WASHINGTON—In a landmark decision that overturned decades of legal precedent, the U.S. Supreme Court ruled 5-4 Tuesday to remove all restrictions that had previously barred corporations from holding public office. "This is an unfair, ill-advised, and tragic mistake," Sen. John McCain (R-AZ) said before boarding a flight to Arizona in response to primary poll numbers that show him trailing the Phoenix-based company PetSmart by a double-digit margin.

Why, after all, can't insurance companies hold political office directly, instead of buying their seats through intermediaries?  We have it on the authority of Justice Whatshisname, the one with the glasses, that corporations are persons.  How can "the Government" (as he calls popular rule) be permitted to discriminate between persons based on nothing but their reality or unreality?

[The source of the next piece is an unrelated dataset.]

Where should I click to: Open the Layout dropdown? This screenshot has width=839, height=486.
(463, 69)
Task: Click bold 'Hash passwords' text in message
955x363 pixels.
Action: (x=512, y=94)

The constitutional logic of the campaign finance ruling is that the people of the United States aren't permitted to make decisions concerning their own democracy, unless any five members of the Pantheon  think it's a good idea.

Compare this facade to this, make yourself forget that "facade" has a non-architectural meaning, and perhaps you can put yourself in the right frame of mind to believe the Constitution actually requires that result.  But I doubt it. 

Anyway, by ridiculing the very institutions of the Presidency and Congress, suggesting it's beneath the justices' dignity to step down from their friezes to mingle with that noisy rabble of elected representatives, Roberts underscored the anti-democratic essence of the decision, and indeed of all constitutional rulings.  The Supreme Court exists to protect the United States from democracy.

Roberts' very public defensiveness, like Alito's (see post 424), reveals his lack of confidence in the legal merits of the opinion he joined.  The opinion does speak for itself, but unfortunately it sounds like a young Jerry Lewis.

And by mixing it up on the political stage in this way, Roberts confirms his enemies' point: he's a political actor, and the ruling was a political act.

His point is that it's not just power without responsibility.  It's without accountability, too.  And don't you forget it.